:: Data supplied ::
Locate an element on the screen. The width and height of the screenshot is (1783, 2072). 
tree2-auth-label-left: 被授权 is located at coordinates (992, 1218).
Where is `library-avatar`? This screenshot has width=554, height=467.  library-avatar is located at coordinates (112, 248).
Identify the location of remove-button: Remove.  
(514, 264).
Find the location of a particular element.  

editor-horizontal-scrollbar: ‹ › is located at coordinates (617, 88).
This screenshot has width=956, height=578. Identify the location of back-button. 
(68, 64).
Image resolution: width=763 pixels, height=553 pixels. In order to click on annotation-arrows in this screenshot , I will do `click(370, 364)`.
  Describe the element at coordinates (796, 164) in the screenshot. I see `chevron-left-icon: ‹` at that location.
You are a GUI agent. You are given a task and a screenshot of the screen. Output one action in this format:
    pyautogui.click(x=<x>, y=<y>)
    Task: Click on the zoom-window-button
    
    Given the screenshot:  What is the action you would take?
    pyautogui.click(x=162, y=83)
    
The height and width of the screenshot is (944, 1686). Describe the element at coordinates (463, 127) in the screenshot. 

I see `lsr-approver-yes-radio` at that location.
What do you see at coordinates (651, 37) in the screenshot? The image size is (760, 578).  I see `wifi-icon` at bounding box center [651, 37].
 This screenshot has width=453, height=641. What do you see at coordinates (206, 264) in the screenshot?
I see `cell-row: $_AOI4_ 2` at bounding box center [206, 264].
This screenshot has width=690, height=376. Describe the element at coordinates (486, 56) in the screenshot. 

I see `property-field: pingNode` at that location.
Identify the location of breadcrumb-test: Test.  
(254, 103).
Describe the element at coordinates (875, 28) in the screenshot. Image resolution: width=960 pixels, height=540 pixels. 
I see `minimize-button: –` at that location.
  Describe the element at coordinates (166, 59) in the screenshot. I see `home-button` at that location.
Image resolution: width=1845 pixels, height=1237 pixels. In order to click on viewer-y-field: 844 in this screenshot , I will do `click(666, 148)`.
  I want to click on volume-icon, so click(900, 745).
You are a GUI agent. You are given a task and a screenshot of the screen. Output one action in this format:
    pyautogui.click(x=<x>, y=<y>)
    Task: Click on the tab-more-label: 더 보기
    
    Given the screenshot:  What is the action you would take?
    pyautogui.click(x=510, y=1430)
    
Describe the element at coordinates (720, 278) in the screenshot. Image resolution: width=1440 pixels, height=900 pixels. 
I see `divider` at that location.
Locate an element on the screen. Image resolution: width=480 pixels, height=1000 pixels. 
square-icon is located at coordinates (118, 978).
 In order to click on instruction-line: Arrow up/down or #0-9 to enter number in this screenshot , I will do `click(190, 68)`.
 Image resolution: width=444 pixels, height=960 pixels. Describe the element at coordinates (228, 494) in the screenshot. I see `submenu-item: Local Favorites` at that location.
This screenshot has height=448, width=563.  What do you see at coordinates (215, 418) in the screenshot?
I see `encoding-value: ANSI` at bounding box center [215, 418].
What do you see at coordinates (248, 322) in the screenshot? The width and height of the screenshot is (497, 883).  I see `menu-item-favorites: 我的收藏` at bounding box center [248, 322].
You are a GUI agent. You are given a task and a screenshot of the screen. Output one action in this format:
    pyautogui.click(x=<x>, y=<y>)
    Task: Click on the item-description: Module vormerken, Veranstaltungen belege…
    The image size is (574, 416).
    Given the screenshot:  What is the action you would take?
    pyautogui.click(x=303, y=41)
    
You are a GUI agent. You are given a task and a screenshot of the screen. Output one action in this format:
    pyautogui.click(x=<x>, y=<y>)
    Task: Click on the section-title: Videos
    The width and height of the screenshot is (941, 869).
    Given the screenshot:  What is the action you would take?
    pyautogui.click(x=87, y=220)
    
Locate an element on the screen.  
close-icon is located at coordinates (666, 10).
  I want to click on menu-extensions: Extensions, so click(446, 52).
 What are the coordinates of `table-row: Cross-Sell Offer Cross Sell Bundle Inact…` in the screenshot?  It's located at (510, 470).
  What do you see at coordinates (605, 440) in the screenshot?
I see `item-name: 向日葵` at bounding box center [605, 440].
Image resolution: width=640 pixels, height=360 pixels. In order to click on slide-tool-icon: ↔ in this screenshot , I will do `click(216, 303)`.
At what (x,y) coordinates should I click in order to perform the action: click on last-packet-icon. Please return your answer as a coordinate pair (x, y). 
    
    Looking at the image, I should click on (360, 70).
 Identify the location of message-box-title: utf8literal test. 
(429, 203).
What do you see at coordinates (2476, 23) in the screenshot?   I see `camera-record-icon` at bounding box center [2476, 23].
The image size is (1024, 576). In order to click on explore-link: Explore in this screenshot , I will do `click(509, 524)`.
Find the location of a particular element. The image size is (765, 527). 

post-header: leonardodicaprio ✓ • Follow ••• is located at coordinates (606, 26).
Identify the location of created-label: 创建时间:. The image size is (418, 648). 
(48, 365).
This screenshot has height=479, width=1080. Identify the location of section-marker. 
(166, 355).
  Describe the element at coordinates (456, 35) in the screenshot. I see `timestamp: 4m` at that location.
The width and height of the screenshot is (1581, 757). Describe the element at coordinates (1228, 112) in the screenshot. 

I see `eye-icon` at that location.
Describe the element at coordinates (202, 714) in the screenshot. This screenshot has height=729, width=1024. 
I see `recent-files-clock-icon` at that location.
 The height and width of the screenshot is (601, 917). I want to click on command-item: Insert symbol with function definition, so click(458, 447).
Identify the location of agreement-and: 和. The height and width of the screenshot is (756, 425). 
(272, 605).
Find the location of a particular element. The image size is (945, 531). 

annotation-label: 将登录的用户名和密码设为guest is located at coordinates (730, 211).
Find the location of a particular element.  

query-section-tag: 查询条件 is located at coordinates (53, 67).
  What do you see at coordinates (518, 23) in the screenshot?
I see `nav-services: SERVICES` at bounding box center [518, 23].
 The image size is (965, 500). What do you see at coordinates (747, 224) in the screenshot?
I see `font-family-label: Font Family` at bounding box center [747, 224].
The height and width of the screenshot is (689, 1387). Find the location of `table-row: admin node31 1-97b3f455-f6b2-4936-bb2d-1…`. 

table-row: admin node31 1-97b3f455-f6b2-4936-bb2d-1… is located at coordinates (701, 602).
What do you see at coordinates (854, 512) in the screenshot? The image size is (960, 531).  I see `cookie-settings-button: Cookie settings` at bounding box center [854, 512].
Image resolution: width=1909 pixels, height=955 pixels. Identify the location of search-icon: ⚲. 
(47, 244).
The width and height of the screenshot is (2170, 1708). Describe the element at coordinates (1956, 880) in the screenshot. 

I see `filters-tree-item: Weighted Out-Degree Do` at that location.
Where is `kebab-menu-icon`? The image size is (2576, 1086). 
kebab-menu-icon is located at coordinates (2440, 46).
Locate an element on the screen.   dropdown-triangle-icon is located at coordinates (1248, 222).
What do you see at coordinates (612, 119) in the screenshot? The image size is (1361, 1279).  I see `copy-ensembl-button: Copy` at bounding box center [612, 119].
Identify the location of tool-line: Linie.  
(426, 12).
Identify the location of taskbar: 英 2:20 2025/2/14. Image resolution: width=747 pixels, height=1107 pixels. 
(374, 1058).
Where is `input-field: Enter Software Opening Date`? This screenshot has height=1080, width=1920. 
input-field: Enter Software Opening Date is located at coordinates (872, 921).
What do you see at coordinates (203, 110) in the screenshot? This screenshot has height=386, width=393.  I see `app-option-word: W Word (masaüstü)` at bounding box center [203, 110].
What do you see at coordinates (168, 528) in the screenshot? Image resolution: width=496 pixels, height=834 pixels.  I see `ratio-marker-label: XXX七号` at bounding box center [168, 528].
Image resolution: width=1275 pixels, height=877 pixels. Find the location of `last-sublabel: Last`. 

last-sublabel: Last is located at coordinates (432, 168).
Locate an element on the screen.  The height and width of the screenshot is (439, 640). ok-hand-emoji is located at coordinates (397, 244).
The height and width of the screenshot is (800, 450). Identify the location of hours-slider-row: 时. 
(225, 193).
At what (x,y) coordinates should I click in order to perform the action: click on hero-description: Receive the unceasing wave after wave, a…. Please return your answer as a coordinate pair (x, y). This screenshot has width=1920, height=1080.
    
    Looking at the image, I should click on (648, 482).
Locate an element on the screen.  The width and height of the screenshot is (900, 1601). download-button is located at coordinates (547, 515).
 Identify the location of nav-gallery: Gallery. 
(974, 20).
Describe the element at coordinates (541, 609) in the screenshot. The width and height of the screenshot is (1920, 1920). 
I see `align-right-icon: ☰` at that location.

:: Task item ::
Write out the listing again word for word, starting with the line that contains "Identify the location of taskbar: 英" and going on through the last line of the listing.

:: Result of the task ::
Identify the location of taskbar: 英 2:20 2025/2/14. Image resolution: width=747 pixels, height=1107 pixels. 
(374, 1058).
Where is `input-field: Enter Software Opening Date`? This screenshot has height=1080, width=1920. 
input-field: Enter Software Opening Date is located at coordinates (872, 921).
What do you see at coordinates (203, 110) in the screenshot? This screenshot has height=386, width=393.  I see `app-option-word: W Word (masaüstü)` at bounding box center [203, 110].
What do you see at coordinates (168, 528) in the screenshot? Image resolution: width=496 pixels, height=834 pixels.  I see `ratio-marker-label: XXX七号` at bounding box center [168, 528].
Image resolution: width=1275 pixels, height=877 pixels. Find the location of `last-sublabel: Last`. 

last-sublabel: Last is located at coordinates (432, 168).
Locate an element on the screen.  The height and width of the screenshot is (439, 640). ok-hand-emoji is located at coordinates (397, 244).
The height and width of the screenshot is (800, 450). Identify the location of hours-slider-row: 时. 
(225, 193).
At what (x,y) coordinates should I click in order to perform the action: click on hero-description: Receive the unceasing wave after wave, a…. Please return your answer as a coordinate pair (x, y). This screenshot has width=1920, height=1080.
    
    Looking at the image, I should click on (648, 482).
Locate an element on the screen.  The width and height of the screenshot is (900, 1601). download-button is located at coordinates (547, 515).
 Identify the location of nav-gallery: Gallery. 
(974, 20).
Describe the element at coordinates (541, 609) in the screenshot. The width and height of the screenshot is (1920, 1920). 
I see `align-right-icon: ☰` at that location.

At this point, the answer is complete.